Historic Railroad Town
Many of Hinton's historic buildings are still in use and the town actively promotes its history as an important stop on the old Chesapeake and Ohio Railroad. There are over 200 vintage buildings in Hinton's historic district
and one of these is a nice railroad museum. One of the exhibits is dedicated to the legendary John Henry. The late Charlie Permelia, a retired railroader and self-taught sculptor, spent the last years of his life carving the 100 figurines in the John Henry exhibit. Nearly every job that existed on the railroad is depicted in the exhibit. There's also a Veterans' Memorial Museum which features artifacts on all the country's military conflicts. Each October, Hinton holds its Railroad Days Festival to celebrate the town's colorful history. Check out other attractions at www.summerscvb.com.
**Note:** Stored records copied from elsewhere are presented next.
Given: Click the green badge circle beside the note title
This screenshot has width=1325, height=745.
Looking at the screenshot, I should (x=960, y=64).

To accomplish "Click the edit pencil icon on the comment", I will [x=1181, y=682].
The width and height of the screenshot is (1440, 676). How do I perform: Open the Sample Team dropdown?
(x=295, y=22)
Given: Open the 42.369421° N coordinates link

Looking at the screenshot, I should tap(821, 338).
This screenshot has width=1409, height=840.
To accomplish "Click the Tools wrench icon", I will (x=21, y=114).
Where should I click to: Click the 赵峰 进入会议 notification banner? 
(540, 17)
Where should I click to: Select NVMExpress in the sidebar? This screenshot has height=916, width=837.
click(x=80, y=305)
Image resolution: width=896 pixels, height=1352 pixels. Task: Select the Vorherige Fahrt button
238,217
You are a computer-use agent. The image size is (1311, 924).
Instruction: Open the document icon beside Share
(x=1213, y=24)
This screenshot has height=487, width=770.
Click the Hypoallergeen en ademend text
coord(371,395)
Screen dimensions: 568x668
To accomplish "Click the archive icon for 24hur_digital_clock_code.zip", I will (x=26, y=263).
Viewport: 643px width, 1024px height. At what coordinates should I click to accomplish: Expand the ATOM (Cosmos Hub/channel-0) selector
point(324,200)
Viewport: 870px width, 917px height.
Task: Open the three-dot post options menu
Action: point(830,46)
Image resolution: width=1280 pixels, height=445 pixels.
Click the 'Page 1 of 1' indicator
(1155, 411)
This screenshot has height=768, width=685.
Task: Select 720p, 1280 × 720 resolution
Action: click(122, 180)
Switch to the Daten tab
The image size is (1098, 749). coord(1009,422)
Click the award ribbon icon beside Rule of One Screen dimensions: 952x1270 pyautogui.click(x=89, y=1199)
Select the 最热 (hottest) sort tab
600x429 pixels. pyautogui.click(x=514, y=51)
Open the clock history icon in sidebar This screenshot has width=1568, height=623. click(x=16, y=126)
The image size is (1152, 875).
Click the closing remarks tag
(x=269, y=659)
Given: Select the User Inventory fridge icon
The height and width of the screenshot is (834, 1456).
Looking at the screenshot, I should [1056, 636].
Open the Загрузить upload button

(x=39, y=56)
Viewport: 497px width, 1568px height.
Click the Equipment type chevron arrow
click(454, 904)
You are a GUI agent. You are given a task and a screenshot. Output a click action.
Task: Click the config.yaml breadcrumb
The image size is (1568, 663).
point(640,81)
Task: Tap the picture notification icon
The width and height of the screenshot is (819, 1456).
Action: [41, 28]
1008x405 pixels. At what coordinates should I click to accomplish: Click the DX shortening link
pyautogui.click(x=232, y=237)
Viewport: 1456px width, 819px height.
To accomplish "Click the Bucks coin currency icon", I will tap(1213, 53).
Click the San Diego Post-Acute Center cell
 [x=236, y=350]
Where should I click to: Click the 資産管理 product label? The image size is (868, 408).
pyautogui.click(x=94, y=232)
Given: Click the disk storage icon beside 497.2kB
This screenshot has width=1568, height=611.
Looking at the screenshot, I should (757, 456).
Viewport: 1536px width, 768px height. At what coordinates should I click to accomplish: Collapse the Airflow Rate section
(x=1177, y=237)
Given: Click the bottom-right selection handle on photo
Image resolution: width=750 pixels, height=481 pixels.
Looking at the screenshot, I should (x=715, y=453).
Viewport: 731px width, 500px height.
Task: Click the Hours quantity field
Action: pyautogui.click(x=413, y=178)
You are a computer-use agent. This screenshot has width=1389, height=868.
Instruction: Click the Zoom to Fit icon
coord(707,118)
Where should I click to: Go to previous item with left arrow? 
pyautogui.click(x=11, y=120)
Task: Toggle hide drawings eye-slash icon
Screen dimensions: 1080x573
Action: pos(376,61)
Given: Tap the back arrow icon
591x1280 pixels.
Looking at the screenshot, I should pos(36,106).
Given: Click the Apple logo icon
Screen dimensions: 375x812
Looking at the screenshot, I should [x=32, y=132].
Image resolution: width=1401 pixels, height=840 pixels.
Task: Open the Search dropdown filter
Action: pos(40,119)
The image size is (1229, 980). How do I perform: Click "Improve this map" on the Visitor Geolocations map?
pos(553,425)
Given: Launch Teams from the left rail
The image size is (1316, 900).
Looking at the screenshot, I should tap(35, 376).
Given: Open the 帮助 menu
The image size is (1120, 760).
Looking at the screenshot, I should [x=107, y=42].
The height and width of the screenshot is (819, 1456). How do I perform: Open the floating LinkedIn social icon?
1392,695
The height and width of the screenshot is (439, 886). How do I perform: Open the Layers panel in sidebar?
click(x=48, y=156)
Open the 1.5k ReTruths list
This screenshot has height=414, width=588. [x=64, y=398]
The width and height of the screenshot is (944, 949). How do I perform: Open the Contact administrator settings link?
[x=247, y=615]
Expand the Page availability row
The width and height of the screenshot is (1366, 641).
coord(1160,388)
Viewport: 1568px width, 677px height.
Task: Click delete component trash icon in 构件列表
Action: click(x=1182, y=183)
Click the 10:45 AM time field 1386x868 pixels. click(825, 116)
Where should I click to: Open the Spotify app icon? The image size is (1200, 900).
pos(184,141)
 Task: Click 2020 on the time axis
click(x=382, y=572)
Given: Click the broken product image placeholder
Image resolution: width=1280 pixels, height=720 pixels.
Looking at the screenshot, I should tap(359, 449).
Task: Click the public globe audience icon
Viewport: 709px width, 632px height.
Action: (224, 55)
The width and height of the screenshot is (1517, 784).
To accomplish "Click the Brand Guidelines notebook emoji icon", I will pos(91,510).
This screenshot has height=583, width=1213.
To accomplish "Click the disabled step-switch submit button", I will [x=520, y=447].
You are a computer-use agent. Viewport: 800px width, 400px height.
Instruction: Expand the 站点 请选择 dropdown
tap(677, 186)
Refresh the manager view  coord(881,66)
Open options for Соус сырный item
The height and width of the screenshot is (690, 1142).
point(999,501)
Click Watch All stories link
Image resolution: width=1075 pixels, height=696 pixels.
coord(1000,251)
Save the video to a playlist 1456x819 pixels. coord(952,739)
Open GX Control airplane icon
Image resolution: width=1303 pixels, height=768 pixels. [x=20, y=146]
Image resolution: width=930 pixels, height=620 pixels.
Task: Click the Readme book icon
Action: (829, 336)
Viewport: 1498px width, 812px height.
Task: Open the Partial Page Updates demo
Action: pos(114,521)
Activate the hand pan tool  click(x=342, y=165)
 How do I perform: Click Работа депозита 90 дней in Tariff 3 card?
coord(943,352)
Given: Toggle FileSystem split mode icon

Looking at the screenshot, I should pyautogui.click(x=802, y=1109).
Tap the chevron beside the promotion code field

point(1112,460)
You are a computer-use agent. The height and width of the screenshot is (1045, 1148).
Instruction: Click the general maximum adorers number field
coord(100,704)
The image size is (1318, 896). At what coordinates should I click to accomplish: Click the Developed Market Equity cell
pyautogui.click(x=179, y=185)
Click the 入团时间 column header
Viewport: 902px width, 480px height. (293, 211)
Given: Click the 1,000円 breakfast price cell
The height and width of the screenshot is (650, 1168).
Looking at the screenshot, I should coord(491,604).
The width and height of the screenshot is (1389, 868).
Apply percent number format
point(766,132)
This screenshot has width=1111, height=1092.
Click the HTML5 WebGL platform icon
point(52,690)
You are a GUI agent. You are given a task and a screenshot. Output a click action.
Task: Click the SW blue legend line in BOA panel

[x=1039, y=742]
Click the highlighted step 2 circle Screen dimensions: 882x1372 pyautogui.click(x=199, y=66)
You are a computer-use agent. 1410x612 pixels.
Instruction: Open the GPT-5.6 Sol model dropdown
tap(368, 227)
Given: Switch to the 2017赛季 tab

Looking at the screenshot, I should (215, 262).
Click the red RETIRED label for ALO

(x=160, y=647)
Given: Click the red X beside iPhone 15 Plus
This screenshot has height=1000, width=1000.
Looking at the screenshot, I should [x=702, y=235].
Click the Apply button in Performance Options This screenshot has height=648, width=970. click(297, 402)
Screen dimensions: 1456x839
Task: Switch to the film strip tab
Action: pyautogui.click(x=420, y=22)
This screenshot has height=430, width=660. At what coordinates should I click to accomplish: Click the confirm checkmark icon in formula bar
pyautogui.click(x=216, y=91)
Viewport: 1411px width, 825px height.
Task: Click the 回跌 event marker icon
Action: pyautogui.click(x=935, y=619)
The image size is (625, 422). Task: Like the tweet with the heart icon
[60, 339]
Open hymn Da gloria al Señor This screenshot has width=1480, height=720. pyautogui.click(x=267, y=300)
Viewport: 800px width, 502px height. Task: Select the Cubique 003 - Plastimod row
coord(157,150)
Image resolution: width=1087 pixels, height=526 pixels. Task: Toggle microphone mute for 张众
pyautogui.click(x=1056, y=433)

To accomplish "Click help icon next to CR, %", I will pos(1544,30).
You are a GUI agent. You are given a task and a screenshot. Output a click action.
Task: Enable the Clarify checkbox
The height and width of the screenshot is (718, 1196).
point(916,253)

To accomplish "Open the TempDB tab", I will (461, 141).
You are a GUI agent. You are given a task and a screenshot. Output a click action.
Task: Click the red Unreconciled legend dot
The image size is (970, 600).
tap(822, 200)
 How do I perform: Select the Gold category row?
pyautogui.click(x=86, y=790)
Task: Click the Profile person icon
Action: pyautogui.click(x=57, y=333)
To get to Hinton from Fayetteville, WV, go south on US 19 and get on the WV Turnpike at exit 48 in North Beckley. Follow the signs to I-64 East, go about 18 miles and exit on Route 20 at Sandstone. Follow Rt. 20 to Hinton. As you leave I-64 and head toward Hinton, you'll be travelling along the New River. A few miles before you reach Hinton, stop and check out Sandstone Falls, a magnificent river-wide waterfall. The National Park Service has built walkways to make the falls accessible. Don't miss seeing Sandstone Falls.
Pence Spring Hotel / Prison / Hotel
The original Pence Spring Hotel was built in 1918 and served as a popular spa until the Depression in the 1930's.
The wooden structure deteriorated and was purchased by the state in 1947 for use as a women's prison. By 1984, the place had decayed so badly that the state closed the prison down and looked for a buyer to take the old hotel off their hands.
That buyer turned out to be Ashby Berkley, who has restored the venerable old hotel to its original glory and operates it today as a luxury hotel of the old style.
The town of Pence Spring is located just a few miles east of Hinton on Route 3.